-- Opening Marker --
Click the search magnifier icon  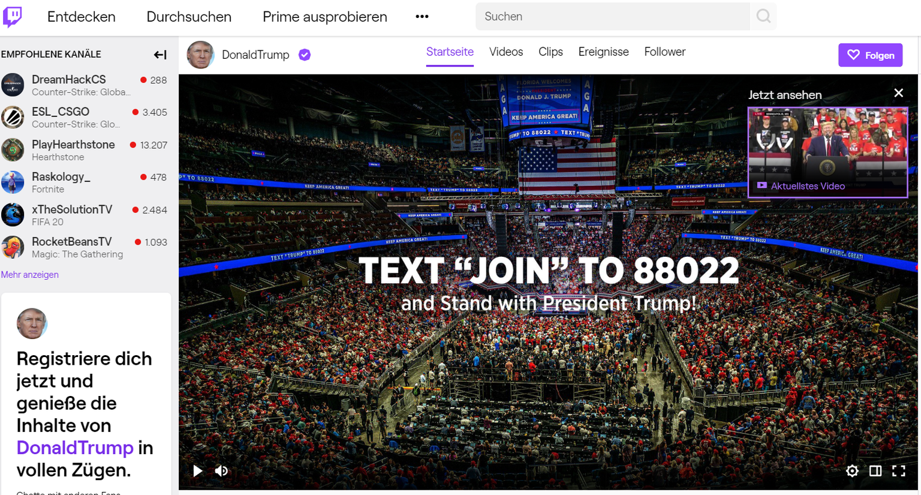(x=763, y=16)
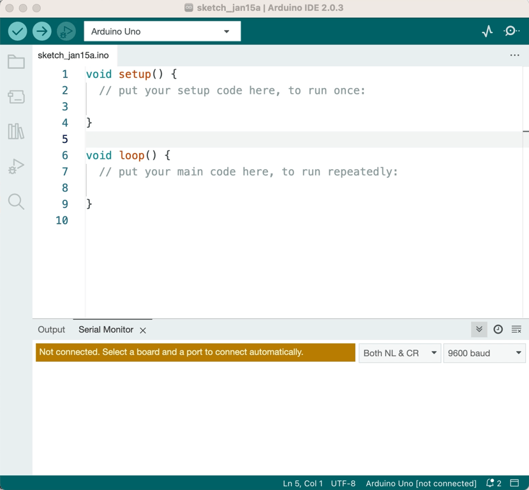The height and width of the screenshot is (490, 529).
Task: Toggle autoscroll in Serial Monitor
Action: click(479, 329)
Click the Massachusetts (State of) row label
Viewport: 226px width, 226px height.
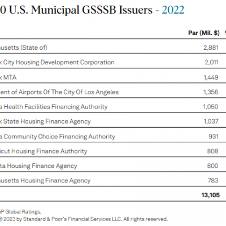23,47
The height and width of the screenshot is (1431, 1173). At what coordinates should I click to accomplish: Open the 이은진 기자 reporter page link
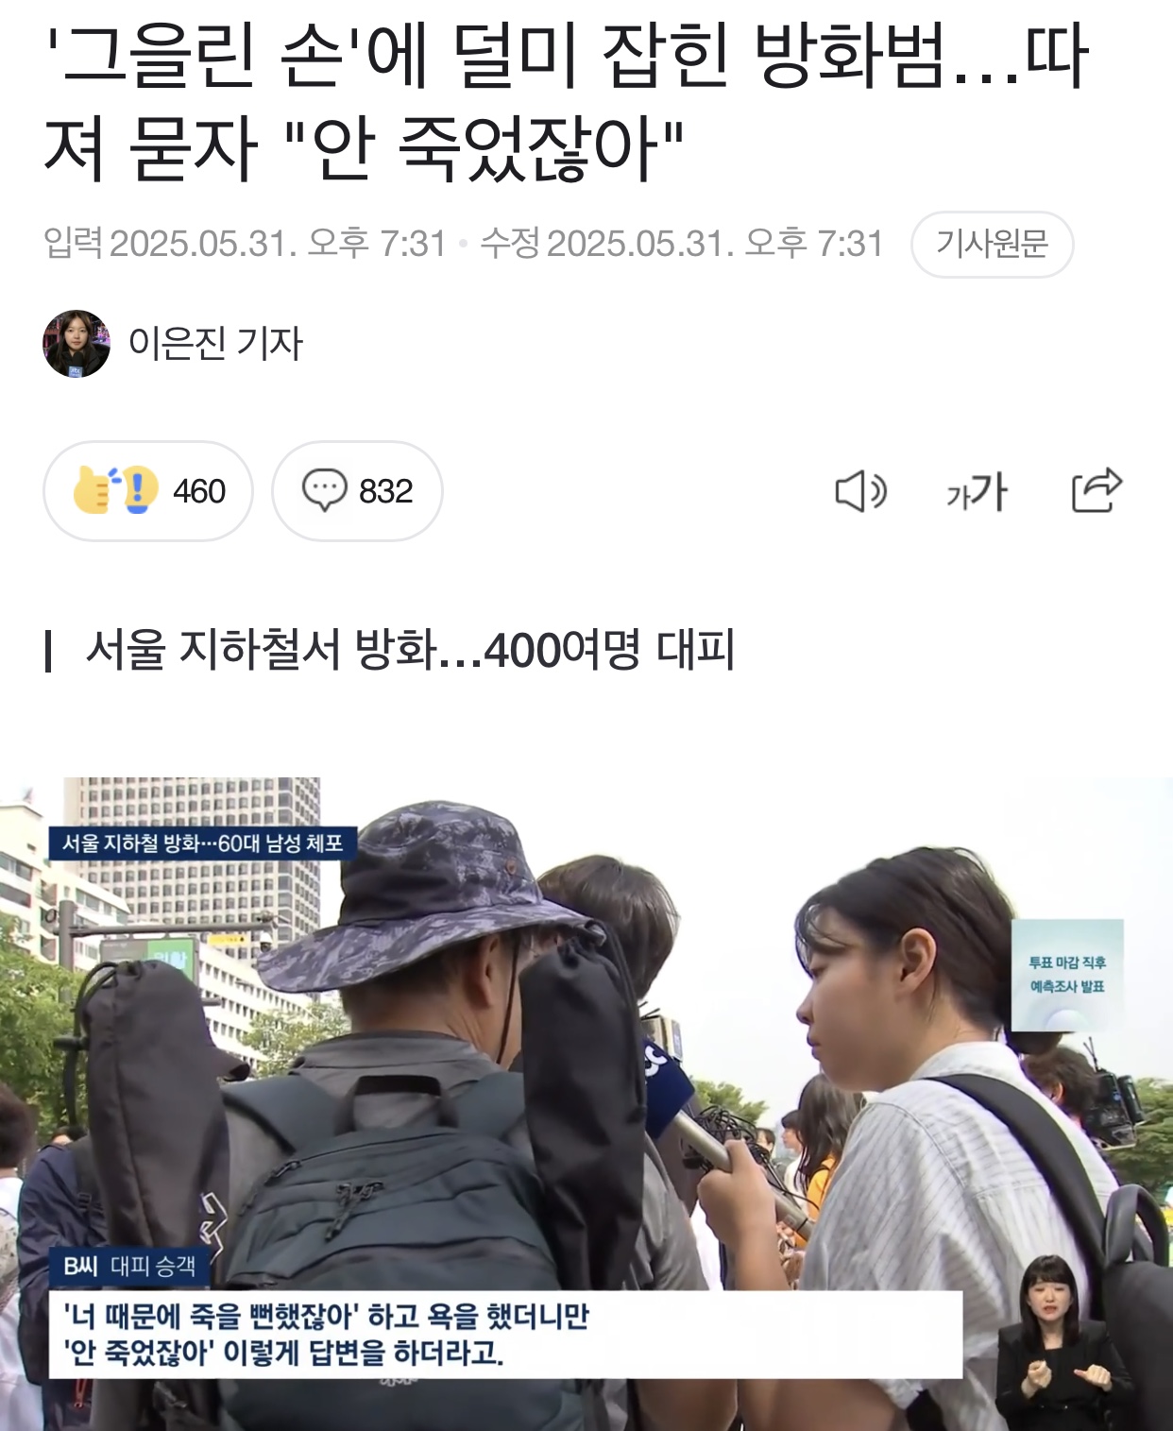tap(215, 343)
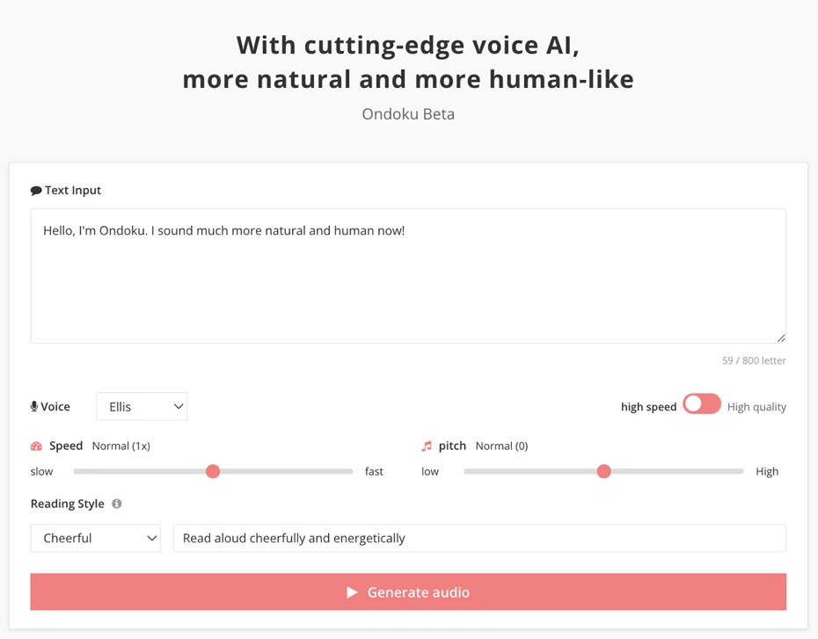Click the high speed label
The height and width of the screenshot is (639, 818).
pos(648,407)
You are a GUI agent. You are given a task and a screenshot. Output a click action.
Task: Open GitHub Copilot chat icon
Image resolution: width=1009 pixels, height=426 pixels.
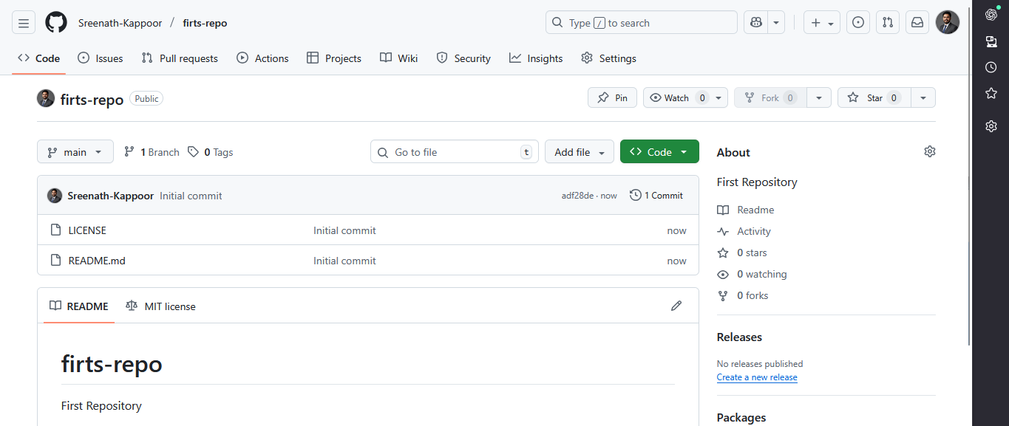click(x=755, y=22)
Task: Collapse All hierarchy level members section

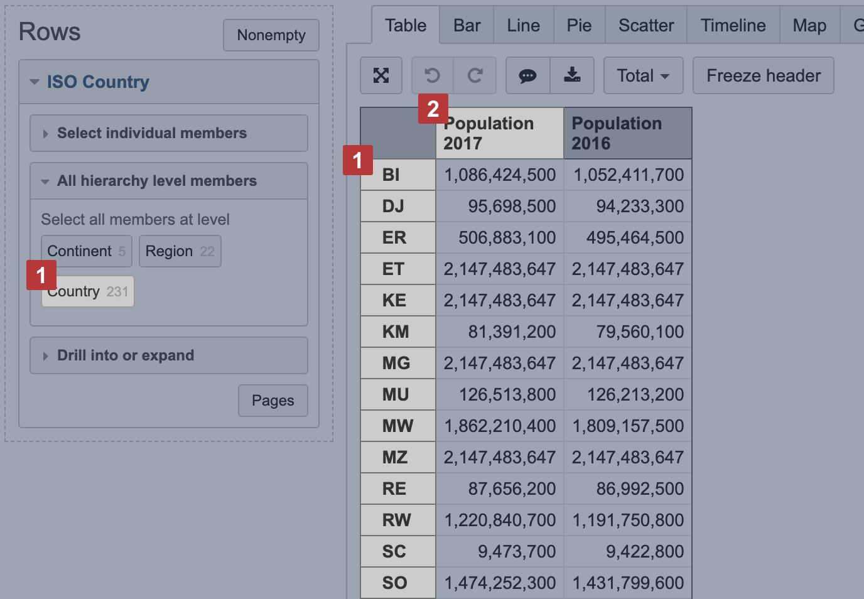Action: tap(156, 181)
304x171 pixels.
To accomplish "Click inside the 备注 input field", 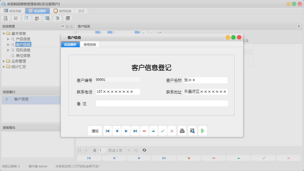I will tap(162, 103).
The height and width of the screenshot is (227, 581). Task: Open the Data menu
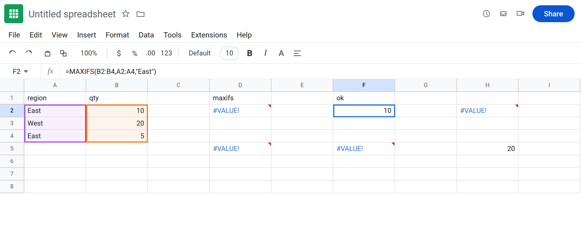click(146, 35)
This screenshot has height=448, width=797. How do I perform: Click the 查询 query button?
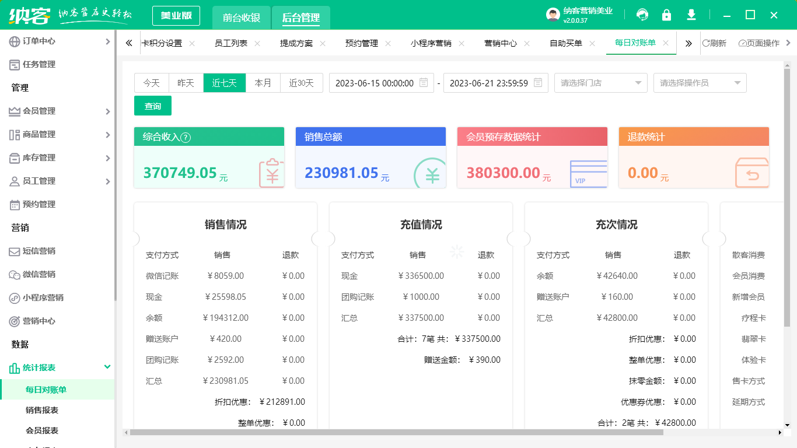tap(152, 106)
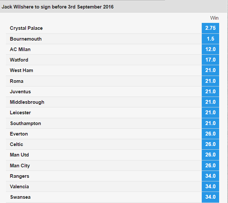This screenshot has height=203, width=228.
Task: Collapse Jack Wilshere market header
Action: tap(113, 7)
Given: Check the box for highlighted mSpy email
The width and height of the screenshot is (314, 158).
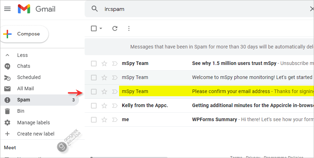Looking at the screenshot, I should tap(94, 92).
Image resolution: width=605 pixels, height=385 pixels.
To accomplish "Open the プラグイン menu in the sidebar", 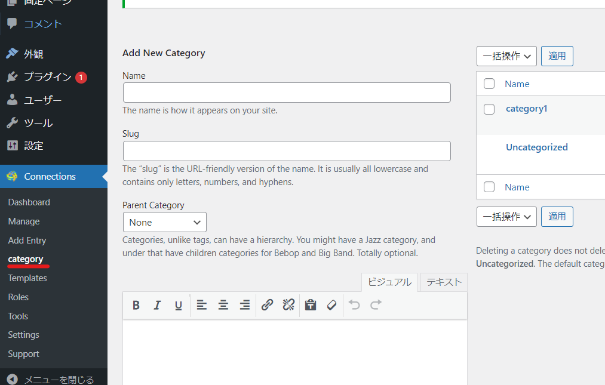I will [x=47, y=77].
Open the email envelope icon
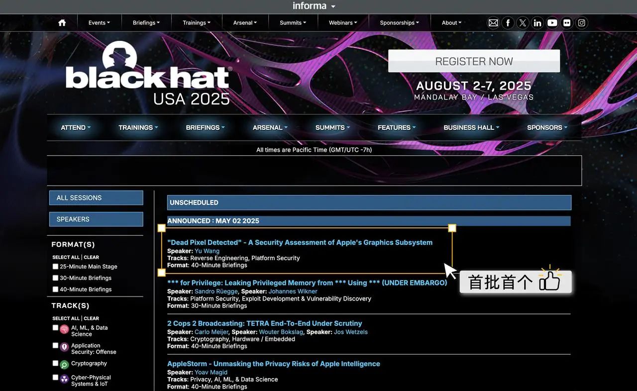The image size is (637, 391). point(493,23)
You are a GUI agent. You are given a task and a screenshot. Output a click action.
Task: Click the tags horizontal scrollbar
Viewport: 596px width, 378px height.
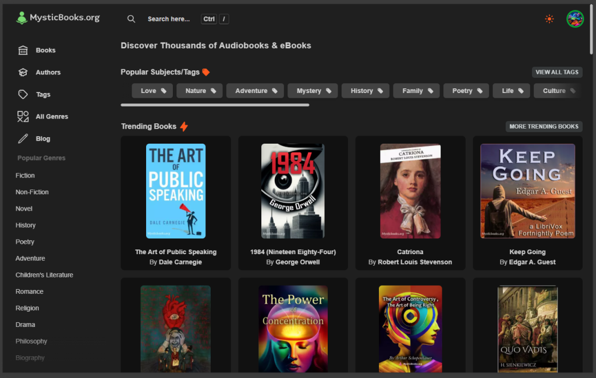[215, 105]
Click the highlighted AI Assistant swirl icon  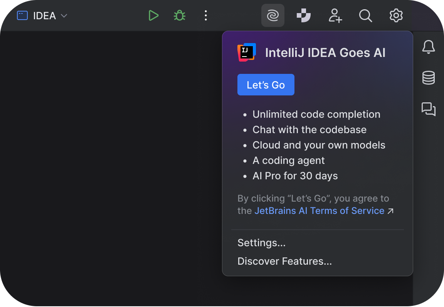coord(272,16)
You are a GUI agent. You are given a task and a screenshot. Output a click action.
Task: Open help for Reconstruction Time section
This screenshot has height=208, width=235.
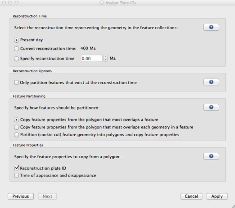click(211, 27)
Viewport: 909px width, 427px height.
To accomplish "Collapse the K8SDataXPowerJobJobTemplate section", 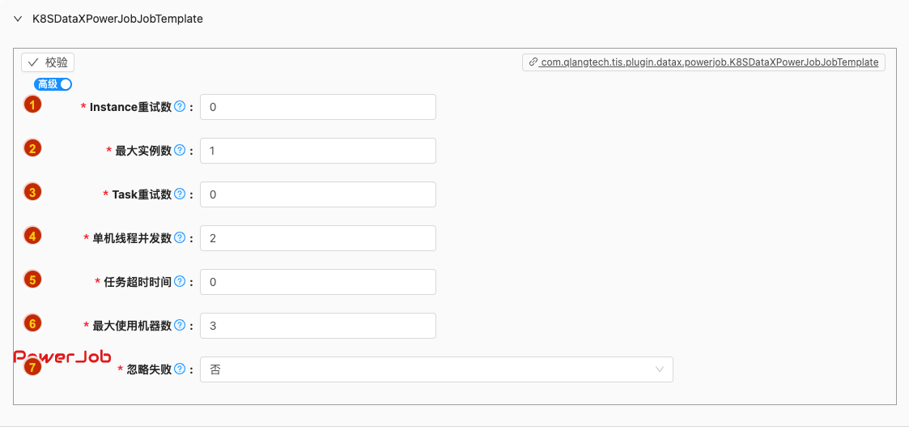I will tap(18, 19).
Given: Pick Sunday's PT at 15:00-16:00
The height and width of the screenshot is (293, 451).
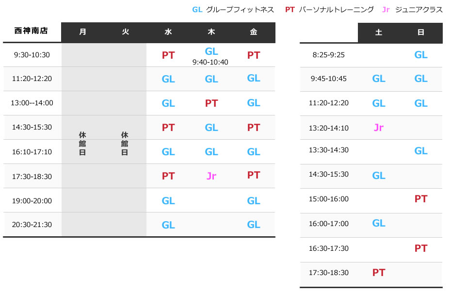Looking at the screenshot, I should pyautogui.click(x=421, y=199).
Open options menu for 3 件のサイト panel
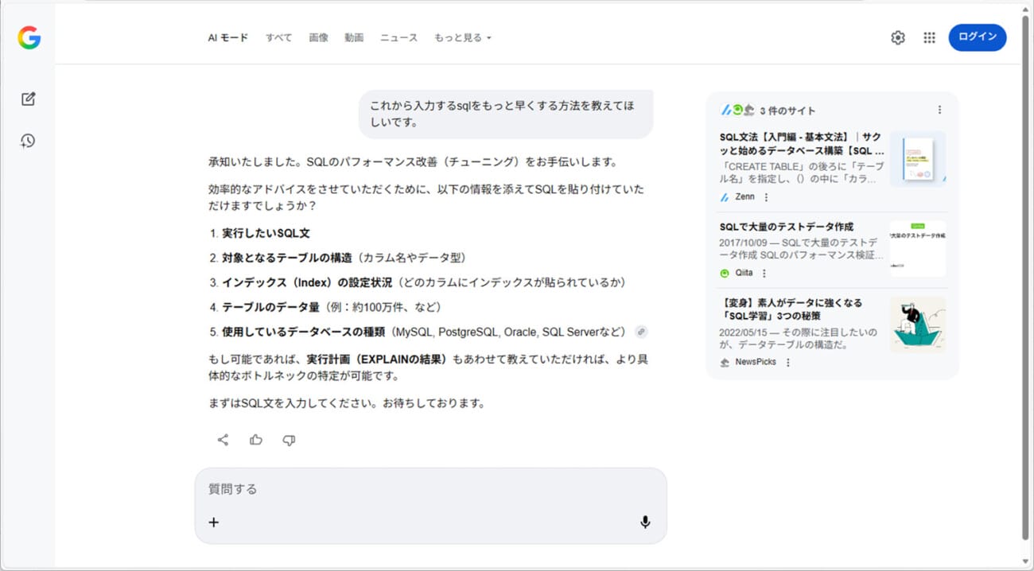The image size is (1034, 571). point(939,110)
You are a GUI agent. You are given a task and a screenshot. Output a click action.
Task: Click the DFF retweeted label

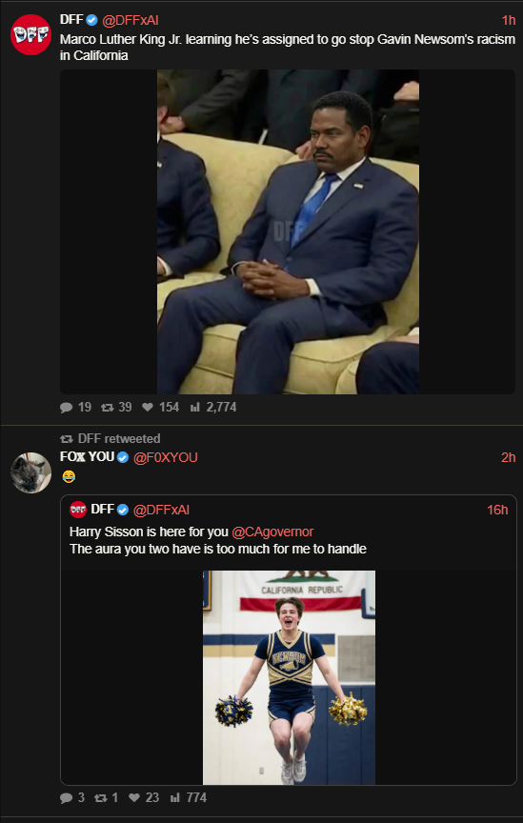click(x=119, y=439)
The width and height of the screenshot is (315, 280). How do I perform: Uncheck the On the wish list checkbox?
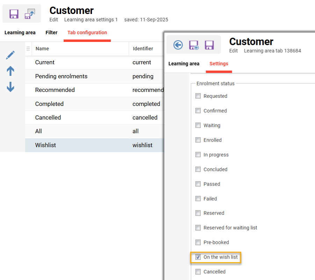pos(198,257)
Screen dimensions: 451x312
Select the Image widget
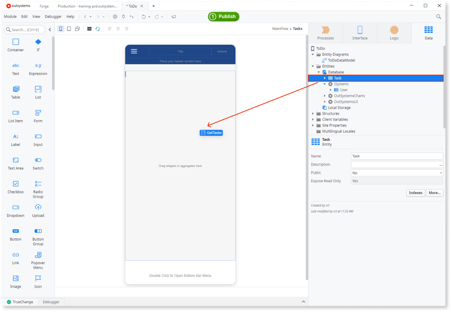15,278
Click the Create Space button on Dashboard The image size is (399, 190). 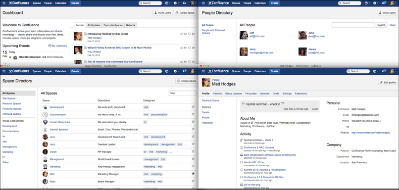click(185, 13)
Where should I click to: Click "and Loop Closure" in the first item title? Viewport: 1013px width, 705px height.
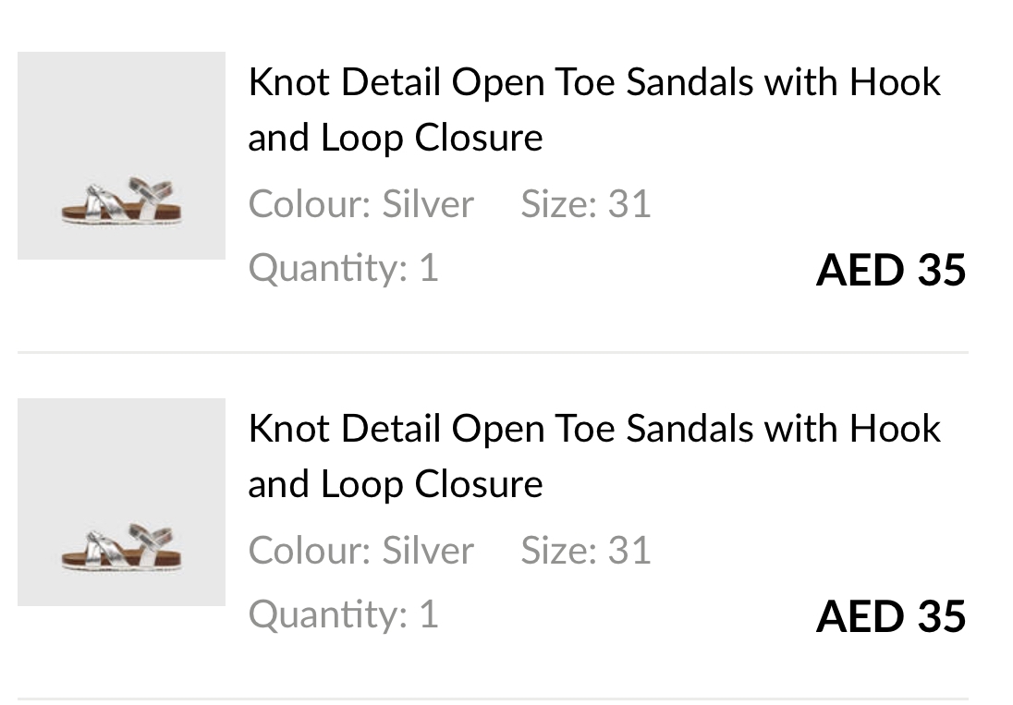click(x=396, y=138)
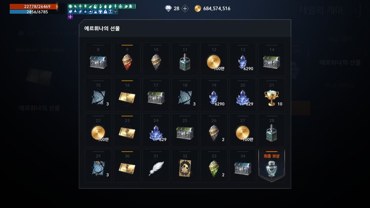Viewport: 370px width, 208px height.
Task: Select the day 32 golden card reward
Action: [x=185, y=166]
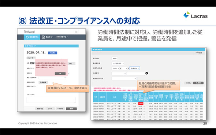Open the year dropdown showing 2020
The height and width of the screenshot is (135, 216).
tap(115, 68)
-- Closing Marker --
_Work item_
Could you transcribe exactly the lines from the line containing "Where should I" through the final line of the records, both included, and nothing beyond them? The pictures should be left out.

_Expected output_
Where should I click to: Click "and Loop Closure" in the first item title? Viewport: 1013px width, 705px height.
click(x=396, y=138)
Viewport: 370px width, 208px height.
Task: Select the day 32 golden card reward
Action: [x=185, y=166]
Open the year dropdown showing 2020
The height and width of the screenshot is (135, 216).
tap(115, 68)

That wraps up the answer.